2008.08.02
I’m Just Sittin’ Here Watchin’ The Weevils Get Caught and Drown
So a little over a year ago, we moved out into the country. There’s bugs out here, and we get the usual spiders and crickets and whatnot, but both summers we’ve been here we’ve had big problems with these little tiny gray bastards that get inside and crawl everywhere. They look kind of like pot seeds with antennae and legs. After much research I eventually figured out that they were imported longhorn weevils (calomycterus setarious), which as I understand it were unintentionally brought over from Japan (which I guess explains their love of manga).
Now I try to pretend I’m enlightened and respect all life, but the truth is I’m just lazy. They don’t fly or jump, they don’t bite, and they don’t carry any diseases. Mrs. FatDave does a good job keeping them out of the kitchen, so I tend to not care too much about them unless they invade my personal space.
And this has started to become a problem. My wife may sweep them out of the kitchen, but my office is my problem. Anybody whose ever seen my office knows that I’m not the fastidious type. In fact I’m the opposite of fastidious. What’s that called again? Oh yes–slovenly.
So I’m pretty sure there’s a fair number of weevils crawling around in my office, and this is evidenced by the fact that they often launch organized assaults on my Diet Coke cans. See, nothing seems to attract these little assholes like moisture, and I’ve nearly always got a cold Diet Coke within easy reach, and it tends to sit on the corner of my desk sweating which inevitably brings around the weevils.
At first I was a little squeaminsh about killing them, and I’d pick them up in a kleenex and crush them. But now I just smash them with a bare finger, which elicits a satisfying crunch. Mahavira would not approve.
But at certain times of day (roughly 3AM) it seems like the weevils get extra active, and defending my soda was requiring more attention. A better solution was required (I’m not being paid too little to kill weevils all night, after all). Luckily, I was able to come up with one.
As of yesterday, on the corner of my desk, sits a small plate full of water. In the middle of the plate is an empty mason jar on which I set my pop can. The mason jar used to hold my pens, but my children always seem to have a higher purpose for those, so the jar was sitting empty awaiting its true destiny. Now there is no way for a little crawly thing to get to the pop can without crossing water, and as it turns out imported longhorn weevils are horrible swimmers. Essentially, what I’ve done is to build a moat around my pop can, and it has worked wonderfully.

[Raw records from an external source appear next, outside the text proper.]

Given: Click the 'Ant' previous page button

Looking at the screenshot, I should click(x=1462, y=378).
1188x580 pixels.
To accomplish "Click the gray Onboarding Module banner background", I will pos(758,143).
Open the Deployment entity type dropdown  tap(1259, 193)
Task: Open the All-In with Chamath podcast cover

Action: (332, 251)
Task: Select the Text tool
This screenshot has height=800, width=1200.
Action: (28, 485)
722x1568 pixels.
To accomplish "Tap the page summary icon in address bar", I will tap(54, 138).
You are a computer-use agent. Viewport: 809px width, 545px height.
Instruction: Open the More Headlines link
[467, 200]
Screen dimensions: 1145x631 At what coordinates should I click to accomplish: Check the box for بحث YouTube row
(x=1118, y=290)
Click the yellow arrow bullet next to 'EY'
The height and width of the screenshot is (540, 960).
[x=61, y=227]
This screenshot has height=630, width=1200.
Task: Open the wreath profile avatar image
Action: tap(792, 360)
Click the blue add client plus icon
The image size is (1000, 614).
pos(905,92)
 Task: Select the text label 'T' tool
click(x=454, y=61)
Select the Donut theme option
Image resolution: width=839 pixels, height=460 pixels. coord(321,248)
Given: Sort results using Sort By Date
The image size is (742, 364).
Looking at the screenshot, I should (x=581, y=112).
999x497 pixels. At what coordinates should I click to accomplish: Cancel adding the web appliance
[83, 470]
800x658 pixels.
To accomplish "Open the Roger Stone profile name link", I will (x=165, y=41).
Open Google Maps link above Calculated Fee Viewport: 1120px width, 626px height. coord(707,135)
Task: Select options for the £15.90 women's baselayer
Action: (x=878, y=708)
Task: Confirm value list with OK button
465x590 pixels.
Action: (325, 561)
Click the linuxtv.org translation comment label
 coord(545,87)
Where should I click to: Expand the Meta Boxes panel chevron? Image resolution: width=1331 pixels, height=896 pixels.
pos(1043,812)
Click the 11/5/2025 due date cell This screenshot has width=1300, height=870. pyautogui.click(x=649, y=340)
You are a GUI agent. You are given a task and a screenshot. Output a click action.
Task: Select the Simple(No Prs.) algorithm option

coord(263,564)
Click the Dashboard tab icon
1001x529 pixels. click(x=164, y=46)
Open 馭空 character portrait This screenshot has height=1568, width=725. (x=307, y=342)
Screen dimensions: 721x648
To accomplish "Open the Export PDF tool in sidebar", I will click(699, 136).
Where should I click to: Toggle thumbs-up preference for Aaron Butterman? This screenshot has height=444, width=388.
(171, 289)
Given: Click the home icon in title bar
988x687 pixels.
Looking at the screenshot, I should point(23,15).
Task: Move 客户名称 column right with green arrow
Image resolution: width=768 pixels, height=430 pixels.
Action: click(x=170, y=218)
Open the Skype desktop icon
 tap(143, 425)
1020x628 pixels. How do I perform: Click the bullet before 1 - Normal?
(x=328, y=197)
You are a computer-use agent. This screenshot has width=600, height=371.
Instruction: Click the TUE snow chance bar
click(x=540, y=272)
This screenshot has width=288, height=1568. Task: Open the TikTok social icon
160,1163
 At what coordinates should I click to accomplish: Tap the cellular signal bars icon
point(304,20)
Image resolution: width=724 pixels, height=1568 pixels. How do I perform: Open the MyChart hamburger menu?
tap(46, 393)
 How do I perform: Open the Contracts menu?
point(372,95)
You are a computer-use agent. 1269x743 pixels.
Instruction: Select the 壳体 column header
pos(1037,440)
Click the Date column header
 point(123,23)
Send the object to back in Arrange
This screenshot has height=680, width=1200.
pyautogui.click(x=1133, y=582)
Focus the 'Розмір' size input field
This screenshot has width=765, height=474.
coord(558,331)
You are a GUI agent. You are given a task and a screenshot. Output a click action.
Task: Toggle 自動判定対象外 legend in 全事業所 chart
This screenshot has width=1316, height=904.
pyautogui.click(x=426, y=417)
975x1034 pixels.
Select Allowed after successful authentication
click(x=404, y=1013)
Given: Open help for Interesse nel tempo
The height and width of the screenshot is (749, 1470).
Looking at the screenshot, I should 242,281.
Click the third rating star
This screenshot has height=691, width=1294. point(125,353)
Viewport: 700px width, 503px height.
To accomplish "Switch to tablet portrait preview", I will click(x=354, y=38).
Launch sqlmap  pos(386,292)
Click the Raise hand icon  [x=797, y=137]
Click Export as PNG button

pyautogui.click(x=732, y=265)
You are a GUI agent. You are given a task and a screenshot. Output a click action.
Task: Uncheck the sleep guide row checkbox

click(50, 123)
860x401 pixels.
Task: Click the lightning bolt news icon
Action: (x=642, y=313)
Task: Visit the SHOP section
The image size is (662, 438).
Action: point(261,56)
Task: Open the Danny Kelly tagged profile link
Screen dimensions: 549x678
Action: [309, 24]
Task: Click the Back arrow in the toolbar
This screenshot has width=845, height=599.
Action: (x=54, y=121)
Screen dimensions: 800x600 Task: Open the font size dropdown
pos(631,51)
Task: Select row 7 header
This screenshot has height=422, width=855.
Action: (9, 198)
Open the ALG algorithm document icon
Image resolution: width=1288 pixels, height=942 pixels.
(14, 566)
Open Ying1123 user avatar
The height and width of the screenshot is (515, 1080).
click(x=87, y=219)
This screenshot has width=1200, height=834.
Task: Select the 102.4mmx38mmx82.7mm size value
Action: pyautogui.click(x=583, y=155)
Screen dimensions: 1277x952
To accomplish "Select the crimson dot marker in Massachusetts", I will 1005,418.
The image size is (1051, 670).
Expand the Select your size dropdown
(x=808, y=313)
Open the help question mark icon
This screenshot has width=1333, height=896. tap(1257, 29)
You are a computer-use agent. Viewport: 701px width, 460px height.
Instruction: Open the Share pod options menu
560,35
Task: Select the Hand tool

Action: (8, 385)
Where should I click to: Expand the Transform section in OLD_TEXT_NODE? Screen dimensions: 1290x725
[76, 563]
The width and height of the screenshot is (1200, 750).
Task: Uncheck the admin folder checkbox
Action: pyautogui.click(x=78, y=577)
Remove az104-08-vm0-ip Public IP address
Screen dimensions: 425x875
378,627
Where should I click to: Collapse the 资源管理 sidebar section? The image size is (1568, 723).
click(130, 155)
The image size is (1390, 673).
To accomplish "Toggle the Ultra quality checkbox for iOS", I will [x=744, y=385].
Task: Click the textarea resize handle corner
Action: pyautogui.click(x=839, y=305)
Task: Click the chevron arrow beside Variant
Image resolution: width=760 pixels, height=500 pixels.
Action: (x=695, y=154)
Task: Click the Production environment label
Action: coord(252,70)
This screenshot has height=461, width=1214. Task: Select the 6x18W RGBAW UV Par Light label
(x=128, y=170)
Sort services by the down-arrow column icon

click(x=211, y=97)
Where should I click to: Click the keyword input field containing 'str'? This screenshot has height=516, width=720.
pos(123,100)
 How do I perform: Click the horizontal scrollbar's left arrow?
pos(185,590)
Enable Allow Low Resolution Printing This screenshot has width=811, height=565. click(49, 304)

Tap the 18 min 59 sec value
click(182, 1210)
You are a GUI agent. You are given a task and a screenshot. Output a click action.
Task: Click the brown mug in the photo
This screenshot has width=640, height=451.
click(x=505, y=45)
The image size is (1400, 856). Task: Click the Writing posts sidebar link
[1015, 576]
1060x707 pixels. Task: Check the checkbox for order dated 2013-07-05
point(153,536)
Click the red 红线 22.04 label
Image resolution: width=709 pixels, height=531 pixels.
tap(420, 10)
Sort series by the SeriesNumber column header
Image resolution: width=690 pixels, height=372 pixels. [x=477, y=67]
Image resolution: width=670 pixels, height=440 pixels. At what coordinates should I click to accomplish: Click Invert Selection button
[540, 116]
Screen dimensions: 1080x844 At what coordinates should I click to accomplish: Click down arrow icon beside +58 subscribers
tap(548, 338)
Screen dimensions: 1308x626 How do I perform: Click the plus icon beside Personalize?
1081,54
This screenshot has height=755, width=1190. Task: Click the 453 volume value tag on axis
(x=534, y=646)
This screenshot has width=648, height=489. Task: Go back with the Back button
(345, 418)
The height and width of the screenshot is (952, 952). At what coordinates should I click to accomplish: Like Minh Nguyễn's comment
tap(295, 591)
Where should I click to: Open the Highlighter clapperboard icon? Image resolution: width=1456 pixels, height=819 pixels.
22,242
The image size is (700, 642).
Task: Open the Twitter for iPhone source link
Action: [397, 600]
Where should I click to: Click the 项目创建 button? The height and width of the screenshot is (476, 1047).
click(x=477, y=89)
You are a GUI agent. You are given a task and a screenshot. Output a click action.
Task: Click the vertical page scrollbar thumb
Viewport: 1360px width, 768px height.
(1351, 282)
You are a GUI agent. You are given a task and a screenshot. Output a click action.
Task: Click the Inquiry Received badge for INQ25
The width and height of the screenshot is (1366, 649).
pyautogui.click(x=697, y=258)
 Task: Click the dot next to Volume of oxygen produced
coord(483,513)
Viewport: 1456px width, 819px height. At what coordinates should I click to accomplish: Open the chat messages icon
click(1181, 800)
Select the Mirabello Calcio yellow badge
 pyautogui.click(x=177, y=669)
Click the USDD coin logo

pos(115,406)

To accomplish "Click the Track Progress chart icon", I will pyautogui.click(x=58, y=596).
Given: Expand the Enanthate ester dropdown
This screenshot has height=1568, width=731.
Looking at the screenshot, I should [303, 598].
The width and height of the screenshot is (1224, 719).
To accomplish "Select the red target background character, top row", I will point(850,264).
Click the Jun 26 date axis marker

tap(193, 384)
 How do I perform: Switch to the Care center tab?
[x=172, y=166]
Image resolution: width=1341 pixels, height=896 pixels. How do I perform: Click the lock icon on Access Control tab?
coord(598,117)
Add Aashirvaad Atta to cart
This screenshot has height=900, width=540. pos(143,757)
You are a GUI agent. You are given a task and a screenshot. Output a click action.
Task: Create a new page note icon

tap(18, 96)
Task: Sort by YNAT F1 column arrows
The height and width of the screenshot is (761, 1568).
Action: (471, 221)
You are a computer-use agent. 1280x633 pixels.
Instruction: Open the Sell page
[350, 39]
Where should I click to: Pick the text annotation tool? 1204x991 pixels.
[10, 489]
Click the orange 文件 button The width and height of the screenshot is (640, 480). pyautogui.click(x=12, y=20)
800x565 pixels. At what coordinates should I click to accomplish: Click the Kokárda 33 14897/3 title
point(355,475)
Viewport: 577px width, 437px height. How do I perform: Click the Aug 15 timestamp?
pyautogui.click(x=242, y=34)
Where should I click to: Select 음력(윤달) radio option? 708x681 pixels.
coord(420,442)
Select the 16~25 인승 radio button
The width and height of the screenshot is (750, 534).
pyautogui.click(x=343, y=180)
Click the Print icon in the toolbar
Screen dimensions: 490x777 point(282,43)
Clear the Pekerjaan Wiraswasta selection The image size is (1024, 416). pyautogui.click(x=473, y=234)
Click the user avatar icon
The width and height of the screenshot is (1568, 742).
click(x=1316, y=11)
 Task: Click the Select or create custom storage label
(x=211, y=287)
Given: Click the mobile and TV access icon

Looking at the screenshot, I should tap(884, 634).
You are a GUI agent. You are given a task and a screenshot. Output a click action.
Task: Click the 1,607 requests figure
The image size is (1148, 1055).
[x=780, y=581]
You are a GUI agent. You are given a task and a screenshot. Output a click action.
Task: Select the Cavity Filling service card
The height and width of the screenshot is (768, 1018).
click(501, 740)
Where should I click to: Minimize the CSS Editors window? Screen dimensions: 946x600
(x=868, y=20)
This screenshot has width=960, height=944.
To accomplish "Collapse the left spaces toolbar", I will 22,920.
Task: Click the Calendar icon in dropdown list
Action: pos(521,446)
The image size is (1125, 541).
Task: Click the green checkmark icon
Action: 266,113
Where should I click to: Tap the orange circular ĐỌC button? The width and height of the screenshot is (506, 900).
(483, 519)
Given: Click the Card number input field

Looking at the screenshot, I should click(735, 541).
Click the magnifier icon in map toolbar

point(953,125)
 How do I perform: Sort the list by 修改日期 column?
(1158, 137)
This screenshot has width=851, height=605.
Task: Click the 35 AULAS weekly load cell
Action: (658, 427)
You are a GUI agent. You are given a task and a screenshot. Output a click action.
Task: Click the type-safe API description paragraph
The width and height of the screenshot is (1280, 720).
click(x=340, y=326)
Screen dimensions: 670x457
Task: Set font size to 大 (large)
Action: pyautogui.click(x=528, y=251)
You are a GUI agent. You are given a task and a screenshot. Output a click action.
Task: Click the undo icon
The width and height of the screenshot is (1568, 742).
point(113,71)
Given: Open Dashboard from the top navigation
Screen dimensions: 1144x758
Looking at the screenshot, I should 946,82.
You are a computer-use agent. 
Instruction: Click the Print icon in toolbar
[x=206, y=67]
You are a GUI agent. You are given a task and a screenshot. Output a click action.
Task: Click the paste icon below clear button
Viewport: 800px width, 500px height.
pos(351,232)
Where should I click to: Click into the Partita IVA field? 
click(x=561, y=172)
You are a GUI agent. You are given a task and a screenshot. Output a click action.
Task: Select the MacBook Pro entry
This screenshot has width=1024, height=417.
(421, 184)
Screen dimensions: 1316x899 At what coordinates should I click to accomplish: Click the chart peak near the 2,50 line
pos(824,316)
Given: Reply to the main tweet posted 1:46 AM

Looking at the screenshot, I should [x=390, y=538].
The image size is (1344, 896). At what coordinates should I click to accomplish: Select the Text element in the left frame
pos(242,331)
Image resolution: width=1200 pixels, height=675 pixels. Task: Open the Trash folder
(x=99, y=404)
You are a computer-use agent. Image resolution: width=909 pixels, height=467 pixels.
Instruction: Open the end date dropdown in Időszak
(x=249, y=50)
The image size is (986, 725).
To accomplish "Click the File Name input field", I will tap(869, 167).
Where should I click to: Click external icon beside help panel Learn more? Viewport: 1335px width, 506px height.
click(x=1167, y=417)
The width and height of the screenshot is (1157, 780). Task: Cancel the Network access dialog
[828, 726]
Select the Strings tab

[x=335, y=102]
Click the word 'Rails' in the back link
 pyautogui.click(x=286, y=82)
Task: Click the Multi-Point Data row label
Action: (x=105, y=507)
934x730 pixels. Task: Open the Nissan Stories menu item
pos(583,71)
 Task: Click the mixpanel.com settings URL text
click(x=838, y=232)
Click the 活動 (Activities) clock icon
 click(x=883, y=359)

Of course as I was building my weevil trap, some experimentation was needed. I had to determine whether or not weevils could swim, so I poured water into the plate and waited for a vollunteer. Soon I had two; one very small and one quite large. I debated about which would make the better test subject (the smaller may not break the water’s surface tension, but the large one may be more buoyant), but I couldn’t make up my mind. Eventually I just decided to choose the lesser of two weevils.